LA DEMANDA 14.- El cargo admitido por vía de la causal primera del artículo 181 del Código de Procedimiento Penal de 2004 postula que la Sala Penal del Tribunal Superior de Bogotá violó directamente la ley sustancial por interpretación errónea del inciso tercero del artículo 61 y del artículo 31 del Código Penal. En síntesis, según la demanda, esta situación condujo a ese órgano colegiado a imponer una sanción superior a la que corresponde. 15.- El recurrente manifiesta que el a quo, al dosificar la sanción por el delito base (trascribe segmentos de ese fallo), se ubicó en el cuarto mínimo e impuso el extremo superior del mismo pero, para ese efecto, utilizó indebidamente los elementos propios de la estructura típica de la conducta.
Así, en su criterio, esa tasación se realizó sin que existiera motivación alguna para alejarse del límite punitivo inferior. 16.- Igualmente, asegura que el incremento por el concurso, aun con la corrección hecha por el ad quem, resultó desproporcionado, pues la pena del delito base no fue debidamente individualizada, como tampoco lo fue la definida para los demás delitos.
En ese sentido, la trascendencia del cargo la asigna al hecho, según el cual, de no haber incurrido en el yerro, la sanción impuesta habría sido sustancialmente menor. 17.- Con base en lo anterior, el recurrente pide a esta Sala casar parcialmente la sentencia impugnada y, en su lugar, imponer la pena que legalmente corresponde a su representado.
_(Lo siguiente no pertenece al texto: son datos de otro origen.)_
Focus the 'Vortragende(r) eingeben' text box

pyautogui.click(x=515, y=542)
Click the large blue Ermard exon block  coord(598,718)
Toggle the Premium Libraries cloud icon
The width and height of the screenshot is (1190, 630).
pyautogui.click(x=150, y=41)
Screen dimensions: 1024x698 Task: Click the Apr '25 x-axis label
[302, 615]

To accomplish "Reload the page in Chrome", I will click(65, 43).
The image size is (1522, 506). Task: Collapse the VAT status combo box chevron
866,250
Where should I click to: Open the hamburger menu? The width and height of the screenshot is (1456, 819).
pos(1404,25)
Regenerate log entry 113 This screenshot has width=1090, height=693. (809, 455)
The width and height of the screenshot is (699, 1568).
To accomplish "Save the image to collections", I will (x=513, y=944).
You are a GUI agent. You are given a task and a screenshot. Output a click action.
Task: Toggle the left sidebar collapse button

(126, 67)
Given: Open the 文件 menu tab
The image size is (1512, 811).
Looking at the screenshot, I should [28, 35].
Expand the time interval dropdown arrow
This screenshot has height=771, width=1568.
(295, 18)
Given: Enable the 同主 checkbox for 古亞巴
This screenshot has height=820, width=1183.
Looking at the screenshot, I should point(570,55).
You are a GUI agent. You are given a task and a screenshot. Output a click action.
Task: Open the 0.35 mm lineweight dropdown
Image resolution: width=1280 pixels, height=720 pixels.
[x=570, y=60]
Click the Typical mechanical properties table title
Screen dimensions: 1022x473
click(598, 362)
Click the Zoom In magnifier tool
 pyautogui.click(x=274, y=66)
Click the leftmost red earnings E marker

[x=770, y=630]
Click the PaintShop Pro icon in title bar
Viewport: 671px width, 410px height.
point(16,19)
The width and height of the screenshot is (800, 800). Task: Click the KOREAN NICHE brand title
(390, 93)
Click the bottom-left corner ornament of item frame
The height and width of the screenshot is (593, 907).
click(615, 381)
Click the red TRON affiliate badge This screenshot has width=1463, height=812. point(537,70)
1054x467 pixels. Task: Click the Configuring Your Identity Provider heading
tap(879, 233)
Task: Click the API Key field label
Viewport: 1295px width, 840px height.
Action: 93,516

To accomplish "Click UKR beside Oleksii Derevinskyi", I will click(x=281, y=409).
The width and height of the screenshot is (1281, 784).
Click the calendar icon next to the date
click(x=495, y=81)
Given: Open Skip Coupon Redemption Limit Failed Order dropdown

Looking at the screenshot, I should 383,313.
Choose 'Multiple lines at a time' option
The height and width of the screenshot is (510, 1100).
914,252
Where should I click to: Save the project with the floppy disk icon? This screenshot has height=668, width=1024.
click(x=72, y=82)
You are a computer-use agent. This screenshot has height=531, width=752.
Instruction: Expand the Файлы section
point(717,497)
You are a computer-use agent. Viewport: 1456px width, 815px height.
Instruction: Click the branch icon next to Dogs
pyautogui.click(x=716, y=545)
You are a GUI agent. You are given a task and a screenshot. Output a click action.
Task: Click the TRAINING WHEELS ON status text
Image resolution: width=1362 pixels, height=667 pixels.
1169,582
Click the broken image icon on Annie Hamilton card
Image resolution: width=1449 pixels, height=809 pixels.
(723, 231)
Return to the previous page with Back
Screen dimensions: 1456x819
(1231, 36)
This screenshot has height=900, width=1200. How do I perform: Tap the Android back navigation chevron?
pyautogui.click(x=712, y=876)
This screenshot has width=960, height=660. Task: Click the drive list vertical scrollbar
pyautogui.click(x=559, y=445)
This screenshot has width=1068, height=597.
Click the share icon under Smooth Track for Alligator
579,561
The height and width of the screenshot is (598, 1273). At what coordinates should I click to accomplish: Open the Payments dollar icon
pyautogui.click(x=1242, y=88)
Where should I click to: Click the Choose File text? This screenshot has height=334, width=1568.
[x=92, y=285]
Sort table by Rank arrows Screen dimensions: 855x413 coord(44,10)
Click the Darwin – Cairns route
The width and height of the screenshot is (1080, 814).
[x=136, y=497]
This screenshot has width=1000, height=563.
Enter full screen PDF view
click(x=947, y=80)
IV. SUSTENTACIÓN Y REFUTACIONES 18.- El defensor [footnoteRef:19] indicó que es evidente el error in iudicando del juzgador al momento de individualizar la pena, por lo que la impuesta desborda los criterios de proporcionalidad. Tras citar los artículos 3 y 4 del código penal y la sentencia de la Sala con radicado 51234, del 28 de octubre de 2020, refirió que está proscrita la imposición de penas arbitrarias, esto es, aquellas que se alejan de los parámetros establecidos en las disposiciones referenciadas. [19: El procesado otorgó poder a un nuevo abogado para que presentara el escrito de sustentación (folio 115 del cuaderno de la Corte).] 19.- La Fiscal Novena Delegada ante la Corte solicitó no casar la providencia recurrida. 19.1.- Sostuvo que el juez de primera instancia motivó debidamente su determinación de ubicarse en el extremo máximo del primer cuarto, pues, cuando el acusado presentó documentos espurios ante la Oficina de registro de instrumentos públicos con el propósito de favorecerse con su legalización irregular en los folios de matrícula, mostró una mayor gravedad y acreditó la forma dolosa de su actuar. 19.2.- Por otra parte, en relación con el aumento por las conductas concursales, la delegada de la Fiscalía sostuvo que el a quo aplicó correctamente las directrices del artículo 31 del Código Penal y la jurisprudencia relacionada con el tema; y que el Tribunal corrigió el error de la decisión de primera instancia relacionado con el incremento hasta en el otro tanto. 20.- La Procuradora Segunda Delegada para la Casación Penal (E) consideró que el cargo no debe prosperar porque, en su criterio: 20.1.- El Juez seleccionó la pena dispuesta para el fraude procesal como base y se ubicó en el extremo superior del primer cuarto de movilidad justificado en la «necesidad de atención a la intensidad del dolo propio a ejecución de los delitos que se declaran atribuible (sic) al acusado, así como el número de conductas punibles».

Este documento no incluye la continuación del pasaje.